Mojca Kozelj, Dentistry, SI says
Li Jiang, i am gratefull for your text here as i find myself in your story especially the part where u state that most re-traumatization happens with therapists thinking they know but they dont. Going on studying trauma to save myself as well, didnt find a trauma therapist in my country and till finding few portals like NICABM and similar, was in the dark, forever pacient compansating with other successes. I am also very gratefull to NICABM, Ruth Burzinsky, Janina Fisher and others to share this knowledge in such na empathetic way. I hope one day i Will be out of the trauma leading mylife helping others in my country. Sadly i am buying books for trauma to my therapists and i was more a threat to them doing this gesture and hoping one of them in 20 years od therapy would see the valid of me so i could be valid. In this one webinar i summarized a lot od knowledge that previoysly Just couldnt put toghther. So thank you for not hiding this knowledge only in pschological associations but that u give all us others the possibility to study your programmes.

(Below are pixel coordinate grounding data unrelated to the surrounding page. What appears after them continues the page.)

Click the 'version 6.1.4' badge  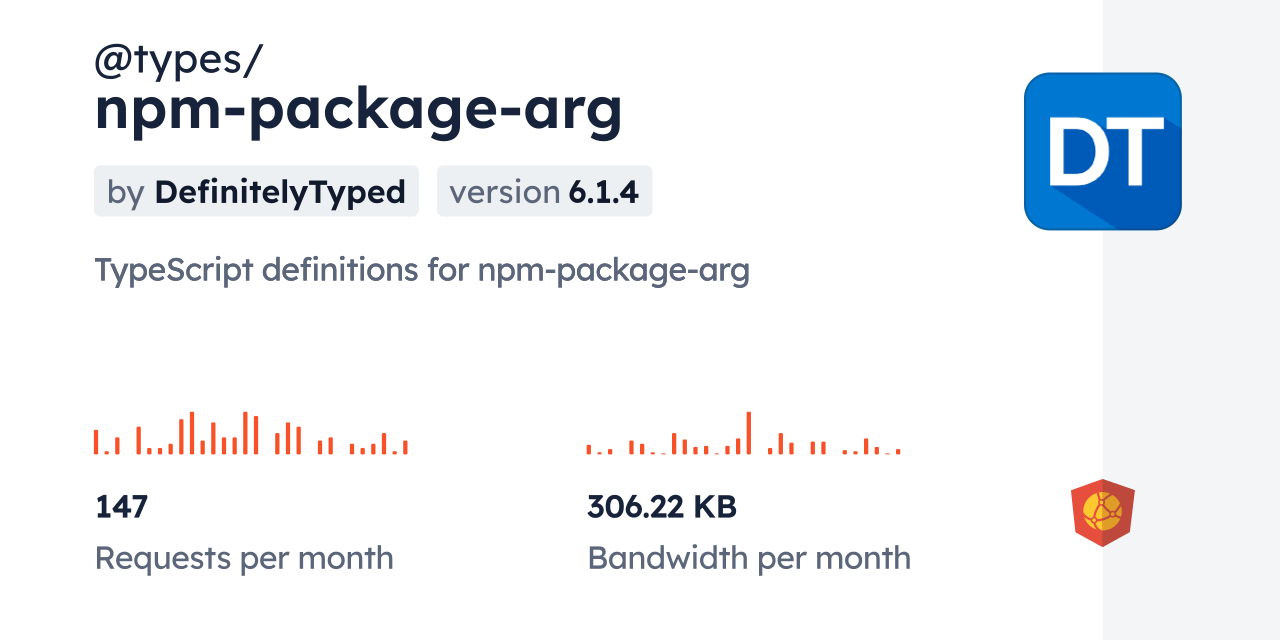(544, 191)
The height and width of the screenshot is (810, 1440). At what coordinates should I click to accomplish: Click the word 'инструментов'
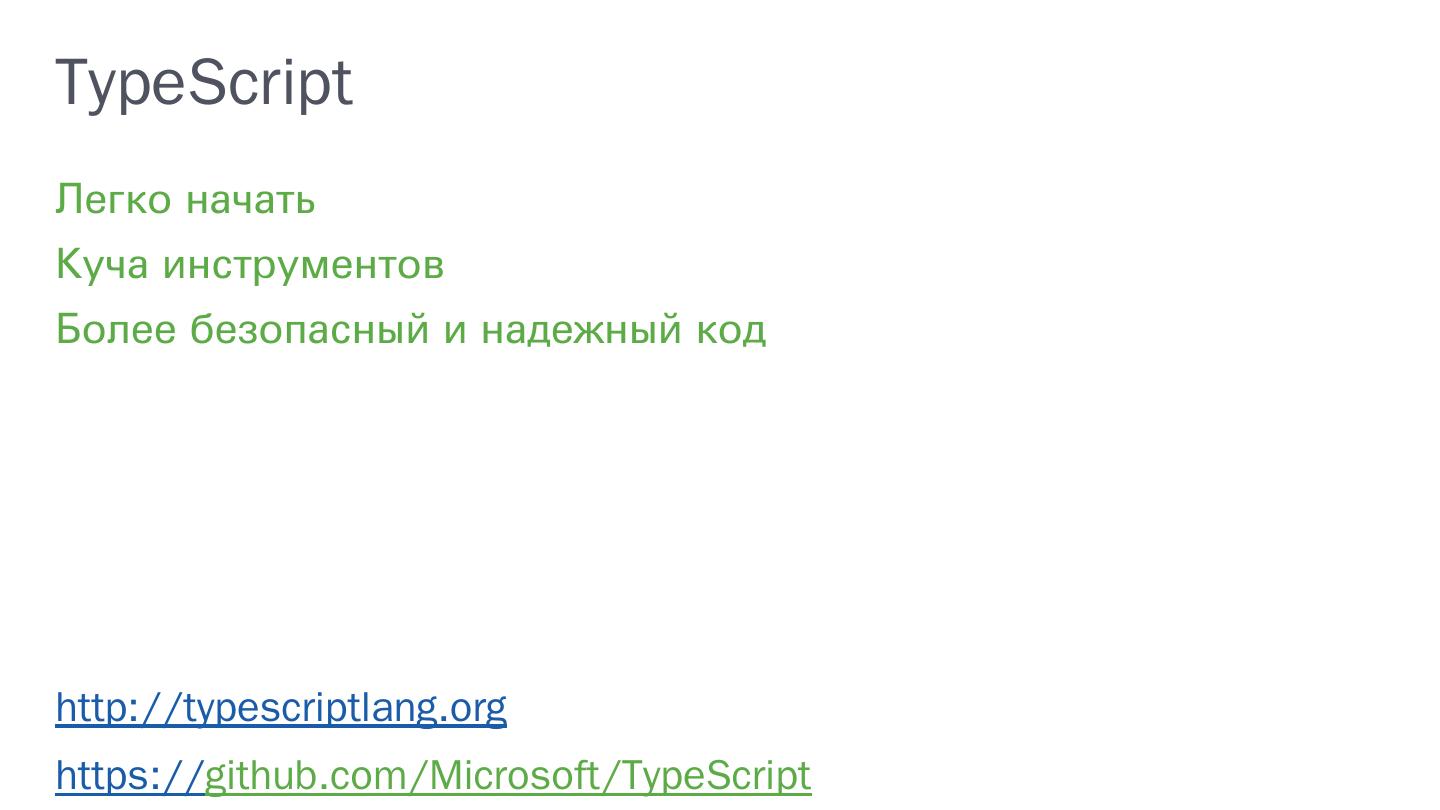[303, 264]
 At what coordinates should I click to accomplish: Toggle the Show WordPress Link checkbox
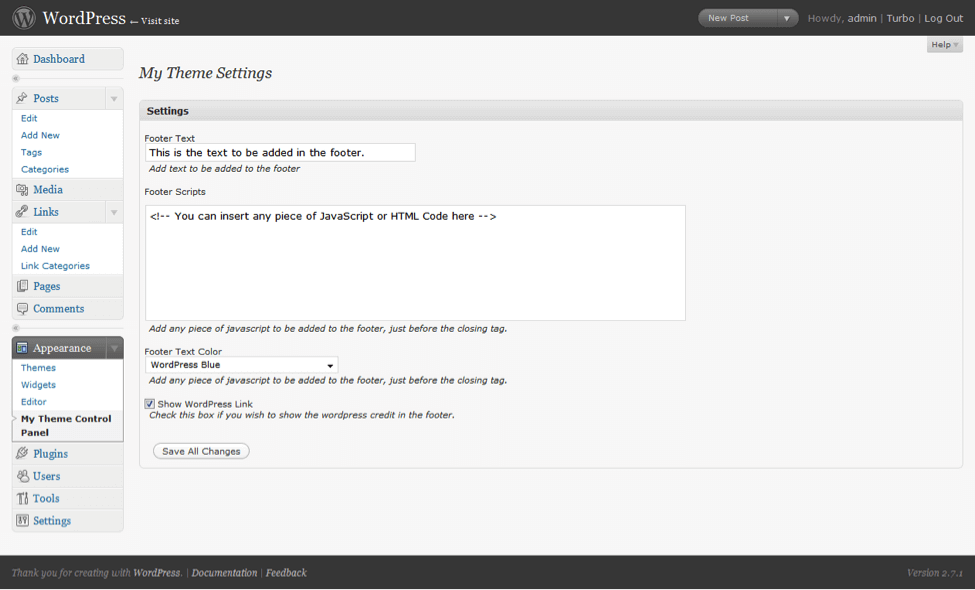click(150, 404)
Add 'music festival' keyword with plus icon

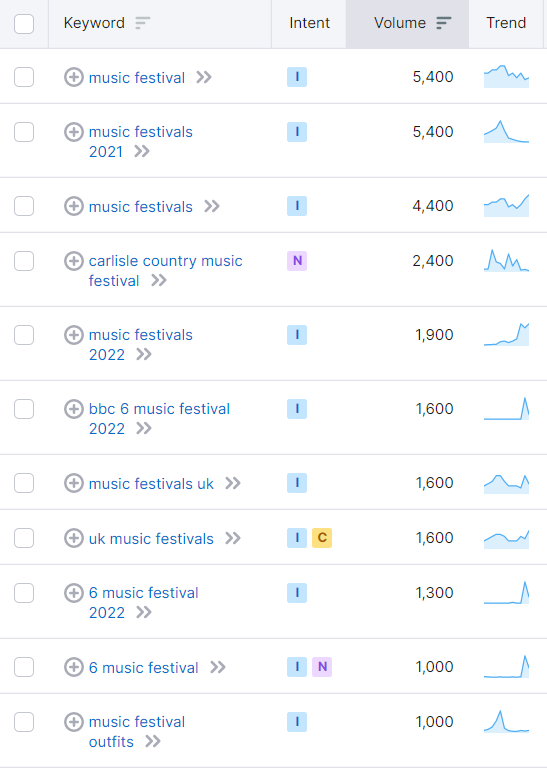(x=73, y=77)
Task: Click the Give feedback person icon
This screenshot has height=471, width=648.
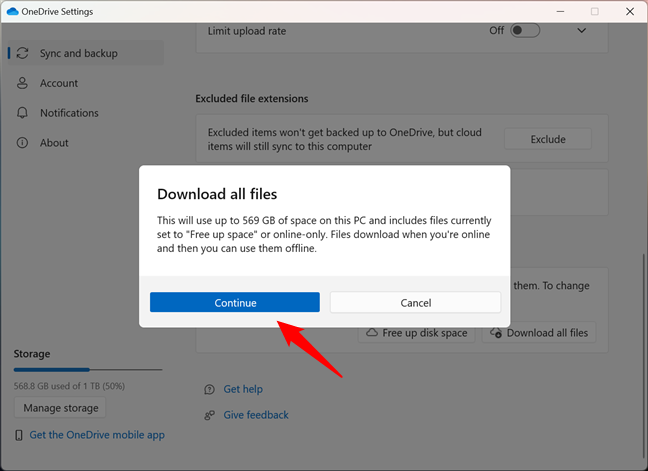Action: pos(209,415)
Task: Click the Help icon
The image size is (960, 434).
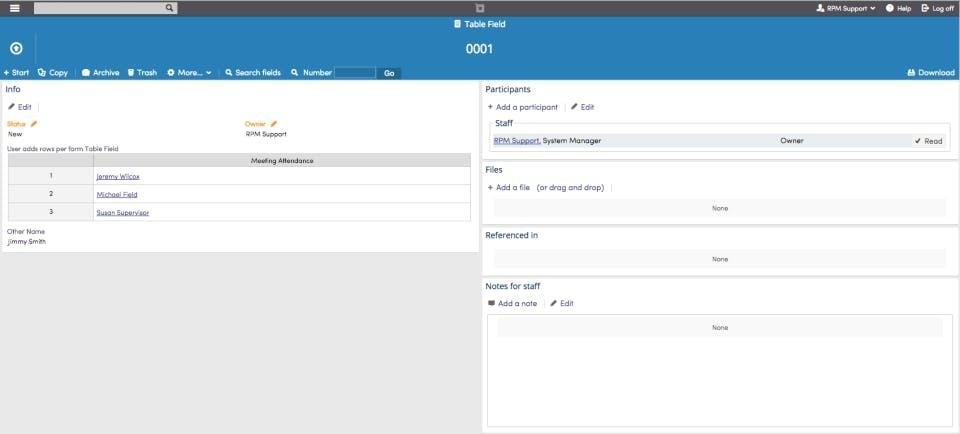Action: point(890,9)
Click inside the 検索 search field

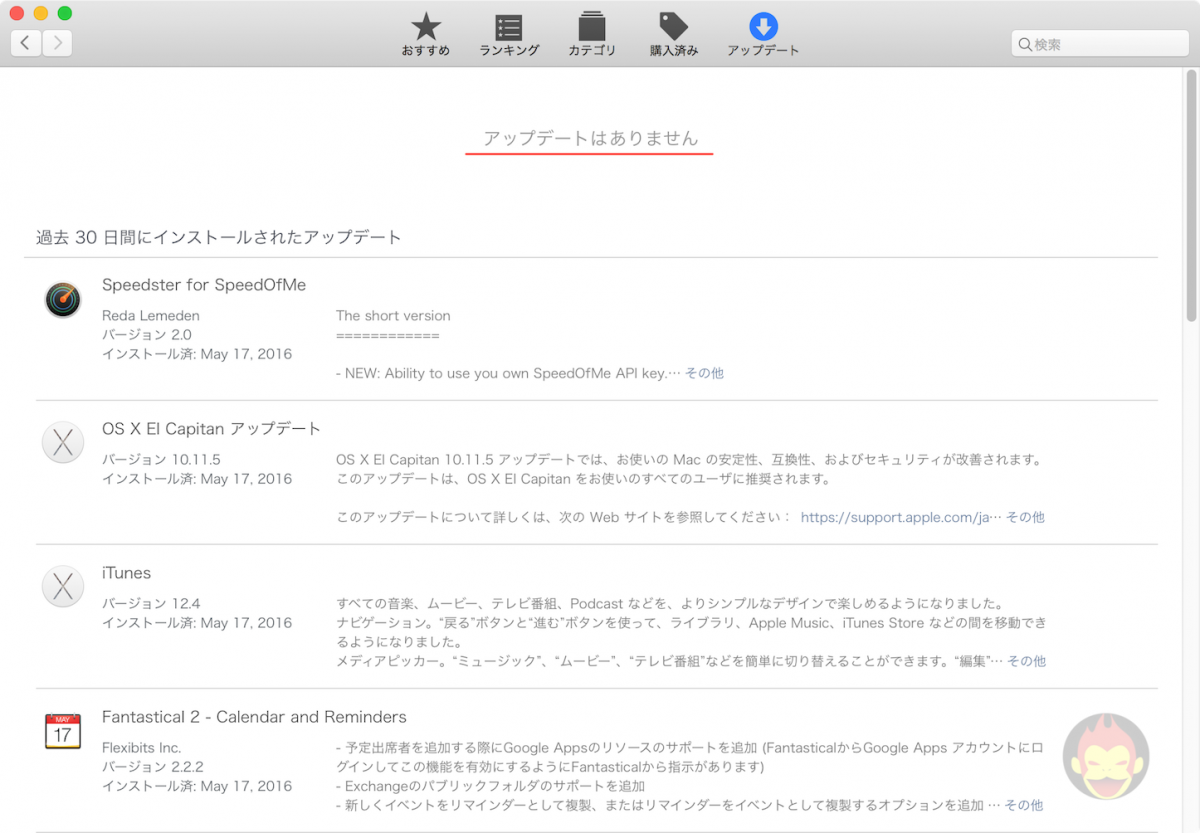(x=1100, y=43)
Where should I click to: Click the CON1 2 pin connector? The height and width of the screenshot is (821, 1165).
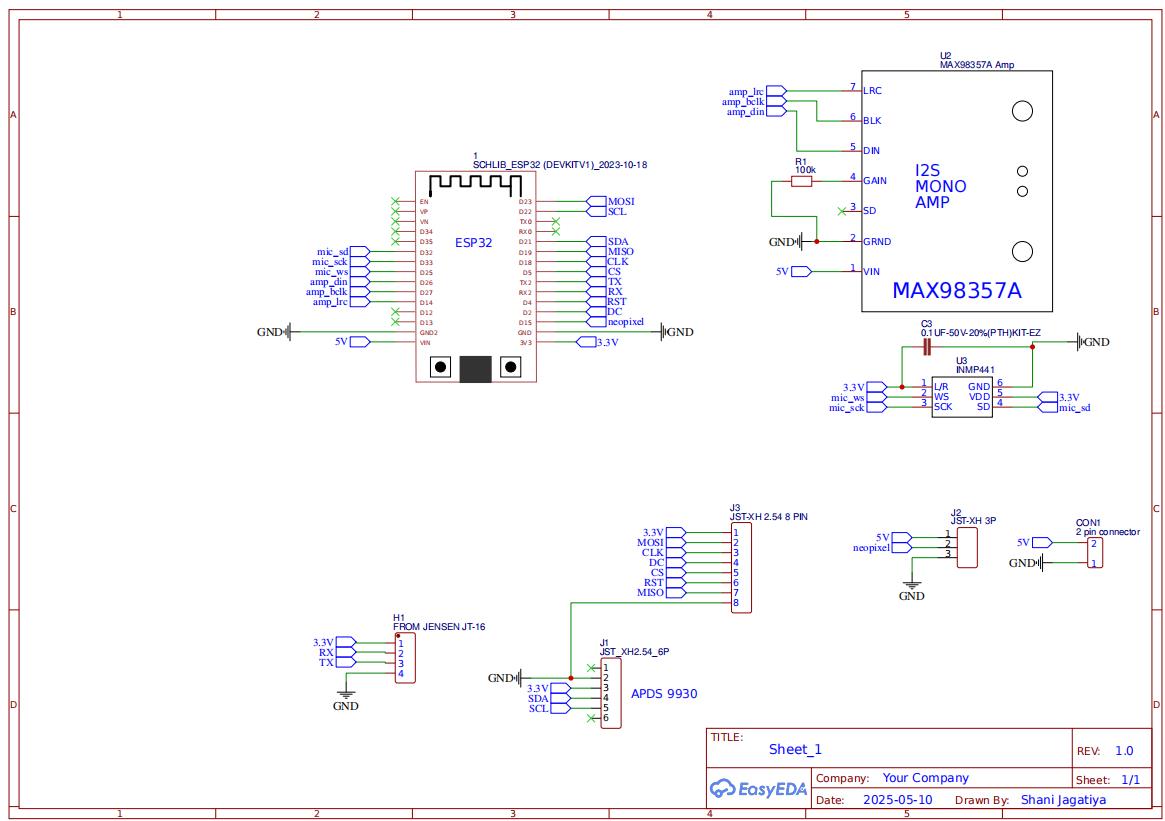1094,553
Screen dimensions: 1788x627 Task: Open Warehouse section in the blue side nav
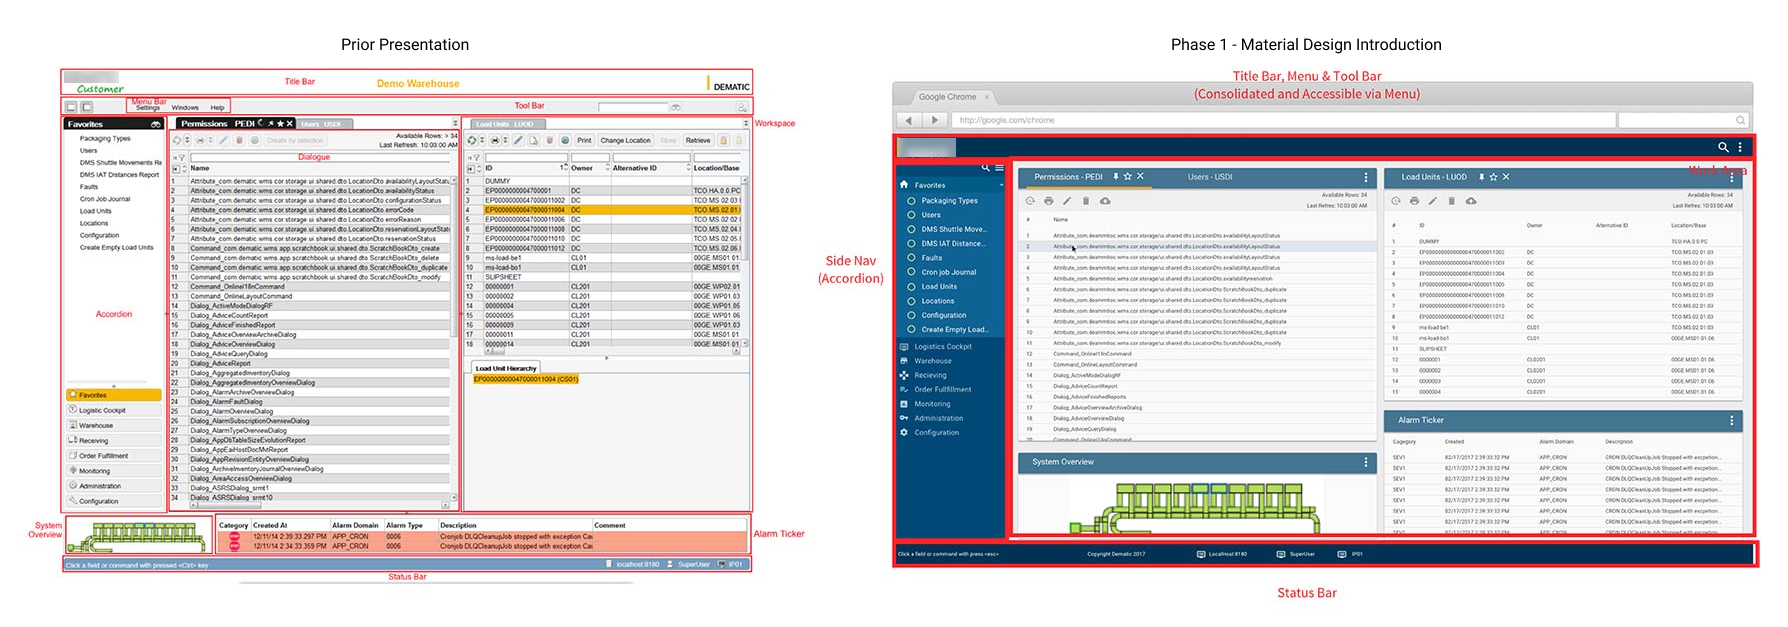[932, 361]
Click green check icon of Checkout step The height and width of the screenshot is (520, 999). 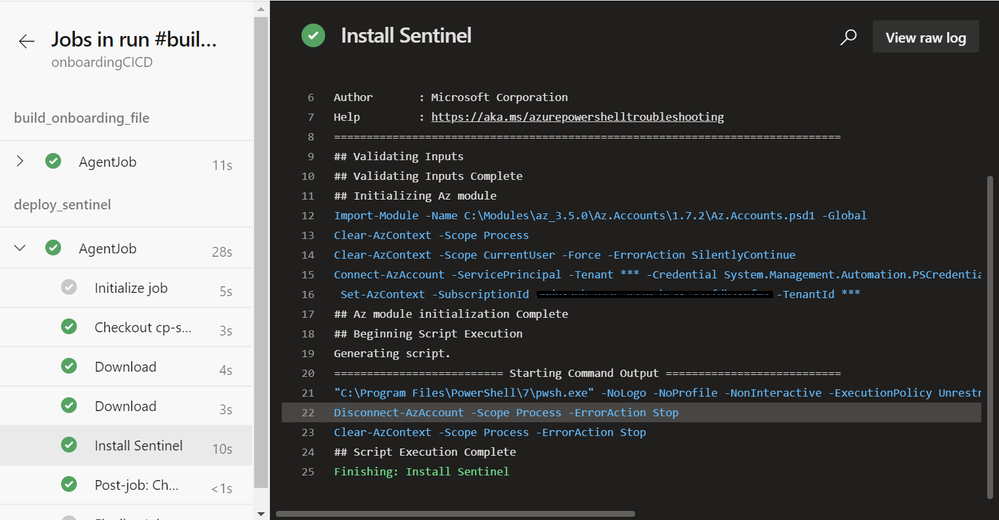pos(69,327)
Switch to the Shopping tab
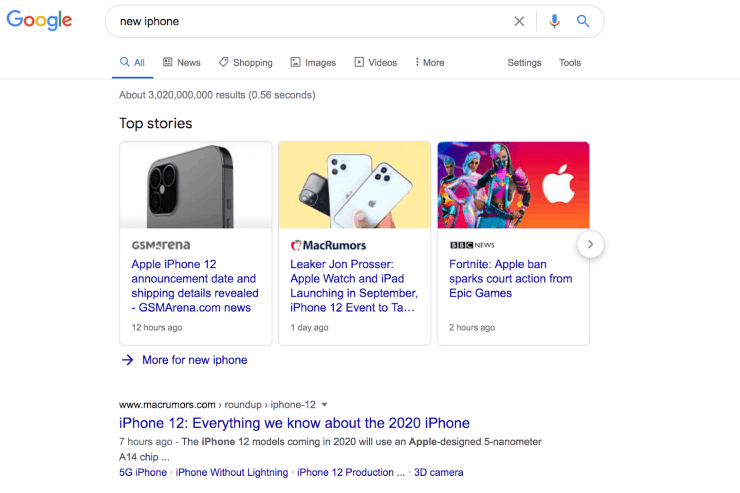This screenshot has height=493, width=740. (x=245, y=62)
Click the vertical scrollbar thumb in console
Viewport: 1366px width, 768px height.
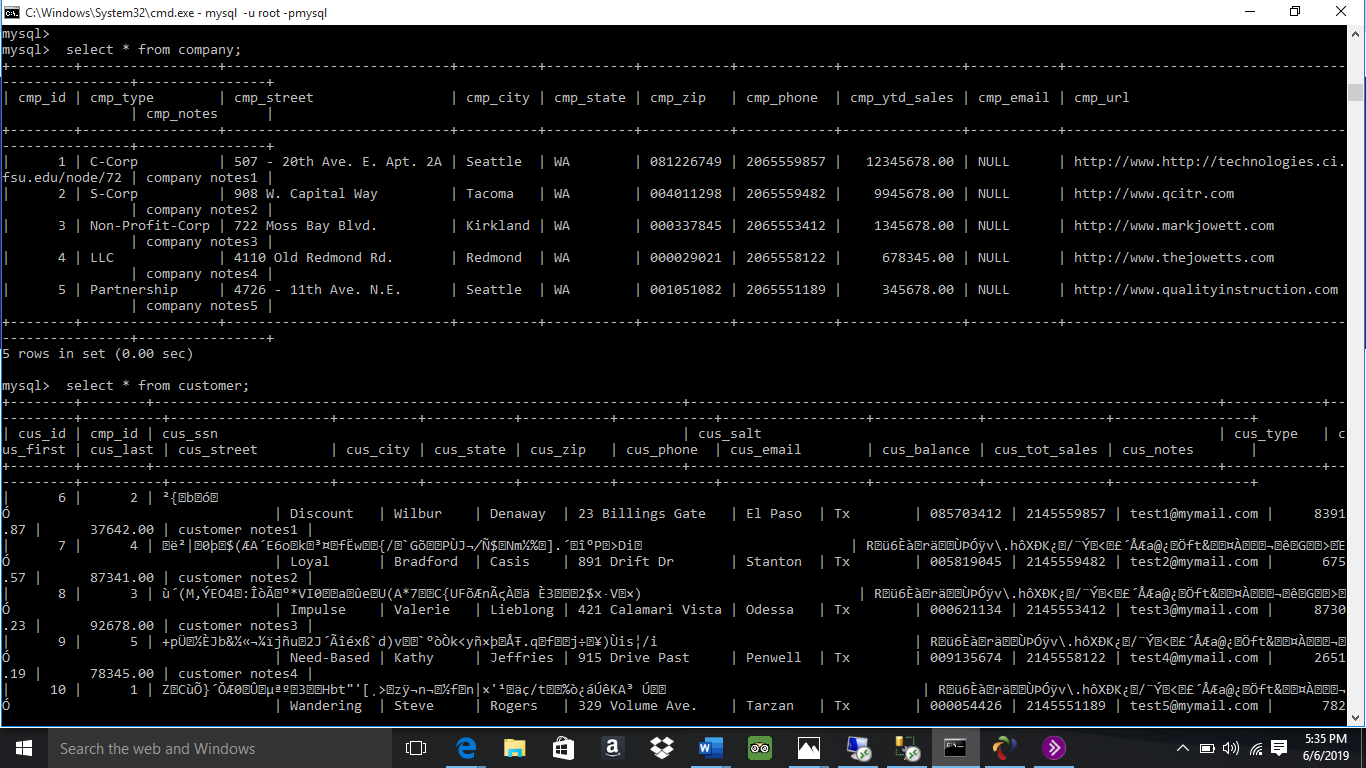(x=1356, y=93)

Jennifer Stephenson-Bent, Coach, JM says
Thank you all, especially Ruth moderator. This information is helpful to me personally, also for friends in need and for my consultancy where I try to help individuals achieve their best states of being in order to be more productive on the job. I attended City University NYC with the intention of obtaining my Phd in Psychology, but the murders of my siblings and the resultant disruption of my family in Jamaica put an end to that.
Having myself suffered trauma in childhood and worked through it on my own, I am constantly observing people and understanding their traumas.
Thanks again,
Jennifer Stephenson-Bent
Ewa Henner, Medicine, AU says
The dual responses of hyperarousal ( cry for help) and hypoarousal ( preparing for death) in the abandoned infant were very familiar and good to have identified however there is little mention in these seminars of the somatic symptoms so prevalent in complex trauma from infantile neglect/ abandonment/abuse. In my experience they may be the most significant presenting symptoms eg dysautonomia , IBS, CFS, etc
Christine Bartos, Medicine, Pewaukee, WI, USA says
The frustrating thing is that it takes over 20 years from the time these new findings and modalities are discovered until they make it into the practicing community.